With QITE, neither ancillary qubits nor post-selection of results are required. This however, comes at the cost of deeper circuits that require significant classical resources to generate. Circuit generation time with QITE grows quickly as the simulated system size is increased, though in practice this can be mitigated by employing the so-called “inexact QITE” method to truncate the domain-size26. When average correlation lengths of the simulated system are small, a domain-size significantly smaller than total system size can be chosen to dramatically decrease the computational complexity of generating the QITE circuit. However, this can result in reduced accuracy when correlation lengths of the system are larger than the selected domain size.

The unitary dilation method requires a single ancilla qubit as well as post-selection of results. Any experiment in which the ancilla qubit is measured to be in the ‘1’ state must be discarded, which increases the number of shots required to generate good results. Overall, the unitary dilation method tends to generate shallower circuits than QITE, but at the price of requiring more shots.

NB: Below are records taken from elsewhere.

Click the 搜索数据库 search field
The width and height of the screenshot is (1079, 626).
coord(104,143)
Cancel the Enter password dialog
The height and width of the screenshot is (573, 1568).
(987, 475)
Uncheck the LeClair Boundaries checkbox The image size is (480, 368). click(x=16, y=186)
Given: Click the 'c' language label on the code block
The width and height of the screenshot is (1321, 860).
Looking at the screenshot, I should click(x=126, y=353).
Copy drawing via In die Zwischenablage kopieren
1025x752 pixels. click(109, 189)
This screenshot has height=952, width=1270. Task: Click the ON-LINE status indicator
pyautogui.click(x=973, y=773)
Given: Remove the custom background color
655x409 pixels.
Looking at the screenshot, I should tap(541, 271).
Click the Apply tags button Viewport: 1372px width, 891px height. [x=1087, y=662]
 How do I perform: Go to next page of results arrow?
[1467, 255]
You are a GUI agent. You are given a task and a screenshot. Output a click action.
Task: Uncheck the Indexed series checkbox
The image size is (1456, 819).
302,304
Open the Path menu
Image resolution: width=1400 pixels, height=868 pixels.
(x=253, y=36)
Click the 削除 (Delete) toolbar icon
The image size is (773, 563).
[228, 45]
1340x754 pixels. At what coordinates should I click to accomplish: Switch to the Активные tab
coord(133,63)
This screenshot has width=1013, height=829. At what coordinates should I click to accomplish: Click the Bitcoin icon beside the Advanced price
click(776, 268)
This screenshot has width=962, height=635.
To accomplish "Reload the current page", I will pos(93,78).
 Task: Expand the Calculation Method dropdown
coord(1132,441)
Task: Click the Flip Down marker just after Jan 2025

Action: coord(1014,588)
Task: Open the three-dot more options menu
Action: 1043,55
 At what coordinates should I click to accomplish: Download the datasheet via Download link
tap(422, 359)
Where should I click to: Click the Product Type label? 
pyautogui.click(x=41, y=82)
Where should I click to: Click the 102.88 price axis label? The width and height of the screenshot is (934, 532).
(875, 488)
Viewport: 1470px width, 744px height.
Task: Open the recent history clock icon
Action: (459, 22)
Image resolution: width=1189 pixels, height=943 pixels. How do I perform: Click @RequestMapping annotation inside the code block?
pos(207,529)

Finally, FABLE requires a register of ancilla qubits that grows linearly with the simulated system size as well as post-selection of results. For a system size of N, FABLE requires $$N+1$$ ancilla qubits, all of which must be measured to be in the ‘0’ state (otherwise the result must be discarded). While its post-selection requirement based on such a large ancilla register will necessitate a very large number of shots, FABLE offers the most favorable circuit depths and circuit generation times of the three methods.

The algorithm shown in Fig. 2 summarizes our method for approximating thermal averages with TPQ states on quantum computers. First, the d-layer circuit is constructed to generate $$|\Psi _R\rangle$$. Layers of randomly chosen single-qubit rotation gates are alternated with layers of 2-qubit entangling gates following a pattern set by the Hamiltonian dimension k. Next, a unitary approximation of the non-unitary transformation $$\hat{Q}$$ is applied. The algorithm is flexible in how this non-unitary operation is implemented. The observable of interest is then measured in the resulting canonical TPQ state, and this process is repeated R times to construct and measure R distinct TPQ states. Finally, if applicable, the average of the measured thermal values is taken.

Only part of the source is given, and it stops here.